No record may be omitted; give all of them again exactly.

** Records to process **
##########
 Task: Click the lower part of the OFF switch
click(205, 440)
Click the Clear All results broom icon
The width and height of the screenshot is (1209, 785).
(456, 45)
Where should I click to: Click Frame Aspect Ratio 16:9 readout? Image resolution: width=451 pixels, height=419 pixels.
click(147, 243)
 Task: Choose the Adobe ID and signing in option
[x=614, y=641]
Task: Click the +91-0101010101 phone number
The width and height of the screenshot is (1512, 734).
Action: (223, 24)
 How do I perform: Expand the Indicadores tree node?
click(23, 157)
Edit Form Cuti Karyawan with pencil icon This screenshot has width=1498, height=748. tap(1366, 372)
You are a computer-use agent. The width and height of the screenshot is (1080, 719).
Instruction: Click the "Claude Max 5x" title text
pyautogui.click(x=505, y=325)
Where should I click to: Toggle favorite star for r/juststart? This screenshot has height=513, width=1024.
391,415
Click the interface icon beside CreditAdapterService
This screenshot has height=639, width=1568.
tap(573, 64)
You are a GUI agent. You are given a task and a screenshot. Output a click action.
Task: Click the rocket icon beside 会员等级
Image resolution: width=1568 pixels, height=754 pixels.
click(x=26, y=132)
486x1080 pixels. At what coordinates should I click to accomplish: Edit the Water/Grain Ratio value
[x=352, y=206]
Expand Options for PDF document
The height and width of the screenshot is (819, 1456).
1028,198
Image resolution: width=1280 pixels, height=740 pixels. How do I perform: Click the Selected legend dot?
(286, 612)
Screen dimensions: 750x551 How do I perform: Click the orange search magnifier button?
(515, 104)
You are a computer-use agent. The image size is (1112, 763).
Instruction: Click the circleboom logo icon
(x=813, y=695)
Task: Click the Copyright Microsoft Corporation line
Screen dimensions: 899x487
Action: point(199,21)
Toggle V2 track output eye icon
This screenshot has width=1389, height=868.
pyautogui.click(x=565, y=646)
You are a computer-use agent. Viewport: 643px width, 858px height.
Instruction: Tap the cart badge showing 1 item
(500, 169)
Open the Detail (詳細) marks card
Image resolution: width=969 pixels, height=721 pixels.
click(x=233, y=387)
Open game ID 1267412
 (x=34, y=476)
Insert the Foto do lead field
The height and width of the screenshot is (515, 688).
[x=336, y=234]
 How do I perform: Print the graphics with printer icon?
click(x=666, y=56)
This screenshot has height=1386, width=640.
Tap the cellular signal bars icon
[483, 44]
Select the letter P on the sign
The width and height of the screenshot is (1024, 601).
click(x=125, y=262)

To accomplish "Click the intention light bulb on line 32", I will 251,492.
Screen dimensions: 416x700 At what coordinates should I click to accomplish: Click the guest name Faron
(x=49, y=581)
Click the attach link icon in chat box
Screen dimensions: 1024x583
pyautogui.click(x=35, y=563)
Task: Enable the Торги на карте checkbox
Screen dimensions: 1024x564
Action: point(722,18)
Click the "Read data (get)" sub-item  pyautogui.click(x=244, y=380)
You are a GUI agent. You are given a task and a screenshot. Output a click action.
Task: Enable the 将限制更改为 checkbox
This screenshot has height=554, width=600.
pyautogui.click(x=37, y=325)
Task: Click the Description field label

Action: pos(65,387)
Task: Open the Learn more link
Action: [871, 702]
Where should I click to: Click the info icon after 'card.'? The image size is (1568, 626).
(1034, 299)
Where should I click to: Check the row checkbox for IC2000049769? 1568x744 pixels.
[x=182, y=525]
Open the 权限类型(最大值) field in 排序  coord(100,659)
##########
** Result of this task **
 Task: Click the lower part of the OFF switch
click(205, 440)
Click the Clear All results broom icon
The width and height of the screenshot is (1209, 785).
(456, 45)
Where should I click to: Click Frame Aspect Ratio 16:9 readout? Image resolution: width=451 pixels, height=419 pixels.
click(147, 243)
 Task: Choose the Adobe ID and signing in option
[x=614, y=641]
Task: Click the +91-0101010101 phone number
The width and height of the screenshot is (1512, 734).
Action: (223, 24)
 How do I perform: Expand the Indicadores tree node?
click(23, 157)
Edit Form Cuti Karyawan with pencil icon This screenshot has width=1498, height=748. tap(1366, 372)
You are a computer-use agent. The width and height of the screenshot is (1080, 719).
Instruction: Click the "Claude Max 5x" title text
pyautogui.click(x=505, y=325)
Where should I click to: Toggle favorite star for r/juststart? This screenshot has height=513, width=1024.
391,415
Click the interface icon beside CreditAdapterService
This screenshot has height=639, width=1568.
tap(573, 64)
You are a GUI agent. You are given a task and a screenshot. Output a click action.
Task: Click the rocket icon beside 会员等级
Image resolution: width=1568 pixels, height=754 pixels.
click(x=26, y=132)
486x1080 pixels. At what coordinates should I click to accomplish: Edit the Water/Grain Ratio value
[x=352, y=206]
Expand Options for PDF document
The height and width of the screenshot is (819, 1456).
1028,198
Image resolution: width=1280 pixels, height=740 pixels. How do I perform: Click the Selected legend dot?
(286, 612)
Screen dimensions: 750x551 How do I perform: Click the orange search magnifier button?
(515, 104)
You are a computer-use agent. The image size is (1112, 763).
Instruction: Click the circleboom logo icon
(x=813, y=695)
Task: Click the Copyright Microsoft Corporation line
Screen dimensions: 899x487
Action: point(199,21)
Toggle V2 track output eye icon
This screenshot has width=1389, height=868.
pyautogui.click(x=565, y=646)
You are a computer-use agent. Viewport: 643px width, 858px height.
Instruction: Tap the cart badge showing 1 item
(500, 169)
Open the Detail (詳細) marks card
Image resolution: width=969 pixels, height=721 pixels.
click(x=233, y=387)
Open game ID 1267412
 (x=34, y=476)
Insert the Foto do lead field
The height and width of the screenshot is (515, 688).
[x=336, y=234]
 How do I perform: Print the graphics with printer icon?
click(x=666, y=56)
This screenshot has height=1386, width=640.
Tap the cellular signal bars icon
[483, 44]
Select the letter P on the sign
The width and height of the screenshot is (1024, 601).
click(x=125, y=262)

To accomplish "Click the intention light bulb on line 32", I will 251,492.
Screen dimensions: 416x700 At what coordinates should I click to accomplish: Click the guest name Faron
(x=49, y=581)
Click the attach link icon in chat box
Screen dimensions: 1024x583
pyautogui.click(x=35, y=563)
Task: Enable the Торги на карте checkbox
Screen dimensions: 1024x564
Action: point(722,18)
Click the "Read data (get)" sub-item  pyautogui.click(x=244, y=380)
You are a GUI agent. You are given a task and a screenshot. Output a click action.
Task: Enable the 将限制更改为 checkbox
This screenshot has height=554, width=600.
pyautogui.click(x=37, y=325)
Task: Click the Description field label

Action: pos(65,387)
Task: Open the Learn more link
Action: [871, 702]
Where should I click to: Click the info icon after 'card.'? The image size is (1568, 626).
(1034, 299)
Where should I click to: Check the row checkbox for IC2000049769? 1568x744 pixels.
[x=182, y=525]
Open the 权限类型(最大值) field in 排序  coord(100,659)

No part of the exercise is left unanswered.